Between 1969 and 1987, Auburn made additions to Jordan-Hare Stadium until it seated 85,214 for the 1987 season, almost 10,000 more than 75,808-seat Legion Field. (Alabama's Bryant-Denny Stadium then seated a little over 60,000, but expanded to 70,123 in 1988.) By the late 1970s, Auburn fans began feeling chagrin at playing all Iron Bowl games at Legion Field. Despite the equal allotment of tickets, Auburn fans insisted that Legion Field was not a neutral site. While Auburn played many of their most important rivalry games in Birmingham for most of the 20th century (among those were Georgia Tech and Tennessee), Legion Field had long been associated with Alabama football in Auburn's eyes. Well into the 1980s, Alabama played most of its important games in Birmingham, to the point that most of Alabama's "home" football history from the 1920s to the 1980s actually took place at Legion Field.

Mainly for business reasons, Auburn began lobbying to make the Iron Bowl a "home-and-home" series. However, Alabama head coach and athletic director Bear Bryant would not even consider moving the Iron Bowl out of Birmingham, let alone play in Auburn.
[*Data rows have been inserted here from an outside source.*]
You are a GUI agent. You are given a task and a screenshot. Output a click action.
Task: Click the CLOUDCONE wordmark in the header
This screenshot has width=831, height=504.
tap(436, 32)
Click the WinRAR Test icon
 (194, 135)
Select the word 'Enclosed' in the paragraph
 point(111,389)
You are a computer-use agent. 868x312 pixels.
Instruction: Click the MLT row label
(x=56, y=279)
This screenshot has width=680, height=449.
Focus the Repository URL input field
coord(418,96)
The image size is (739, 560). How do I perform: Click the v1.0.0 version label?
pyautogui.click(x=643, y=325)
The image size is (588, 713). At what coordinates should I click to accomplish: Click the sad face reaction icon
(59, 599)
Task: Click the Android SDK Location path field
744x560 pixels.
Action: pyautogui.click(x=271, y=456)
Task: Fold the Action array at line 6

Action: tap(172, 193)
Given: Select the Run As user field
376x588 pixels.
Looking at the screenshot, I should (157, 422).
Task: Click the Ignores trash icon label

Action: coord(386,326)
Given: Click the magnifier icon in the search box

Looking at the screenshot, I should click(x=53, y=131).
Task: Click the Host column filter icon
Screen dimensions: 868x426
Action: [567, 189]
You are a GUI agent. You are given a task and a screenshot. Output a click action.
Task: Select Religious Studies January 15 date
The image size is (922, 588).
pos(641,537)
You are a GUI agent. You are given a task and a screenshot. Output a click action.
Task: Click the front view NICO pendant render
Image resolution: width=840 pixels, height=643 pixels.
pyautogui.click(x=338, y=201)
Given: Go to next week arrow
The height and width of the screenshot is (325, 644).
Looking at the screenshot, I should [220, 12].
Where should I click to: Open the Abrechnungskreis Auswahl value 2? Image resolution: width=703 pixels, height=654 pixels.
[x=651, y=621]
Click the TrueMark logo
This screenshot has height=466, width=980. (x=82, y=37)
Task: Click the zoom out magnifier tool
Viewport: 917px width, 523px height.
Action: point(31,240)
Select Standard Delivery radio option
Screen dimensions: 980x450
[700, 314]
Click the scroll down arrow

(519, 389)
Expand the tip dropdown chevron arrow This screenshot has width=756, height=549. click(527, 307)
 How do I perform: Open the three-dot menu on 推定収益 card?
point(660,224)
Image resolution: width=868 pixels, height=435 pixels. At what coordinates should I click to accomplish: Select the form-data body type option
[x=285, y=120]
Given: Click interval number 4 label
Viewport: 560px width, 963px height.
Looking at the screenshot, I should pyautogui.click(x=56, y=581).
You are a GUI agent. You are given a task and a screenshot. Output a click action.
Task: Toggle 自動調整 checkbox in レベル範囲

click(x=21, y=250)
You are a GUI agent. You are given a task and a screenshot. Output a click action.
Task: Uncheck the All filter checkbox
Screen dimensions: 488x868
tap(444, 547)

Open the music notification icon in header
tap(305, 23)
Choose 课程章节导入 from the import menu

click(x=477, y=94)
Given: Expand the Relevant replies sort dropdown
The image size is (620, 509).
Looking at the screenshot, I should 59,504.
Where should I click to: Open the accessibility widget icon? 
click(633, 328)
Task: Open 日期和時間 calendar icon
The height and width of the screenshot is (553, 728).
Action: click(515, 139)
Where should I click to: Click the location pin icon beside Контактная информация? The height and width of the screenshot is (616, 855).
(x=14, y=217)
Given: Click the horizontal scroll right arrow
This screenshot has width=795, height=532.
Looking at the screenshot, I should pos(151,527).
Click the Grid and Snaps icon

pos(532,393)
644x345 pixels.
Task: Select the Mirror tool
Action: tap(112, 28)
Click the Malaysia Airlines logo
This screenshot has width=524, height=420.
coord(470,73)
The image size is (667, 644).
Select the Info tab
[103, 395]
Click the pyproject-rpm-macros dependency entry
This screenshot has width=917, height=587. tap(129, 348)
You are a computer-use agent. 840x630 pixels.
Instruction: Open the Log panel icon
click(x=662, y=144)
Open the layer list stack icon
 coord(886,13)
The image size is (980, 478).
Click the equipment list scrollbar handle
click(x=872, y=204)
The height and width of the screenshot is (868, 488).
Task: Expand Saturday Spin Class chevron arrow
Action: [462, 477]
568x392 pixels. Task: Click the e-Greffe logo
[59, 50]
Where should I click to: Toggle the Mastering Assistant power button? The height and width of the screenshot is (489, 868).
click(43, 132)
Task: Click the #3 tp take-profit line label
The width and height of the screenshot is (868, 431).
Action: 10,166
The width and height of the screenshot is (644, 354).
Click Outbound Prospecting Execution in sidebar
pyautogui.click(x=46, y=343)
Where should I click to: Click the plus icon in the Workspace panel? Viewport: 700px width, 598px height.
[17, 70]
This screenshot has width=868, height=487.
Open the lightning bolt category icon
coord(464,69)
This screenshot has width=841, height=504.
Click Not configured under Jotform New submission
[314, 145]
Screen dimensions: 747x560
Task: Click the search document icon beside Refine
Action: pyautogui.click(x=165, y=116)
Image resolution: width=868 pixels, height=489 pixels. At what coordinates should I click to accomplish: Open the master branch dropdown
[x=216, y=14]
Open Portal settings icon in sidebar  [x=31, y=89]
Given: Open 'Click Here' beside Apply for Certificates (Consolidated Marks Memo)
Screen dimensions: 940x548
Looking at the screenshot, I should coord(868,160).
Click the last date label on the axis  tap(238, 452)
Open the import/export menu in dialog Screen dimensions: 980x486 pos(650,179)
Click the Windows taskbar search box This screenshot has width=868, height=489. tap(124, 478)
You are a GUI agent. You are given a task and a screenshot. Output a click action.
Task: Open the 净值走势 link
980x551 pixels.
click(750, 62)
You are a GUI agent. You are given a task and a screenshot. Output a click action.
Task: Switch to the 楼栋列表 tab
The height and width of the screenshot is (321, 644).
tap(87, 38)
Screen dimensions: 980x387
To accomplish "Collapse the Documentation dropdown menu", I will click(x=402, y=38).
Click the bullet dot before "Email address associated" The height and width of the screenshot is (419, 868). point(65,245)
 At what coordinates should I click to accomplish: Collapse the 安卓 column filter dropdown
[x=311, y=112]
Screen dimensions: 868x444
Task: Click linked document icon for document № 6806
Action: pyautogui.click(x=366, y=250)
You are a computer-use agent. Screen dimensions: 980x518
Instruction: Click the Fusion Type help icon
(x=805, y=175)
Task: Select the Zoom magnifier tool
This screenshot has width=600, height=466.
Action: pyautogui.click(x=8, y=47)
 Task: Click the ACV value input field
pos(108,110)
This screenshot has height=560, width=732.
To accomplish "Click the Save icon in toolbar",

When Pat Dye became Auburn's head football coach and athletics director in 1981, he met with his longtime mentor, Bryant. Years later, Dye recalled that at that meeting, "the first thing he said to me, very first thing, he said, 'Well, I guess you're going to want to take that game to Auburn.'" Dye confirmed that hunch, saying, "We're going to take it to Auburn." When Bryant noted that the schools' contract with Legion Field ran through 1988, Dye replied, "Well, we'll play 89 in Auburn." Although Auburn would have possibly been within its rights to move its home games to the Plains as early as 1983, Dye knew that Bryant was adamantly opposed to playing any games there. He knew Bryant's standing in the state was such that it would be folly to attempt making the Iron Bowl a home-and-home series as long as Bryant was still alive.

In the late 80s, after years of negotiations, the schools agreed that Auburn could play their home games for the Iron Bowl at Jordan-Hare starting in 1989 (with the exception of 1991) and Alabama would continue to play its "home" games at Legion Field. On December 2, 1989, Alabama came to "the Plains" for the first time ever as a sellout crowd witnessed Auburn win its first true "home" game of the series, 30–20 over an Alabama team that entered the game undefeated and ranked No. 2 in the country.

Alabama continued to hold its home games for the rivalry at Legion Field. Between 1987 and 1998, Alabama expanded Bryant–Denny Stadium to a capacity of 83,818, narrowly eclipsing Legion Field. Alabama then began moving most of its more important home games to Tuscaloosa, and finally their Iron Bowl home games to Bryant–Denny Stadium in 2000. That year, Auburn came to Tuscaloosa for the first time since 1901 and won in a defensive struggle, 9–0. A new attendance record for the Iron Bowl was set in 2006 as the latest expansion to Bryant–Denny Stadium increased its capacity to 92,138. The record was reset again in 2010, after another expansion to Alabama's Bryant–Denny Stadium, when a crowd of 101,821 witnessed a 28–27 Auburn victory.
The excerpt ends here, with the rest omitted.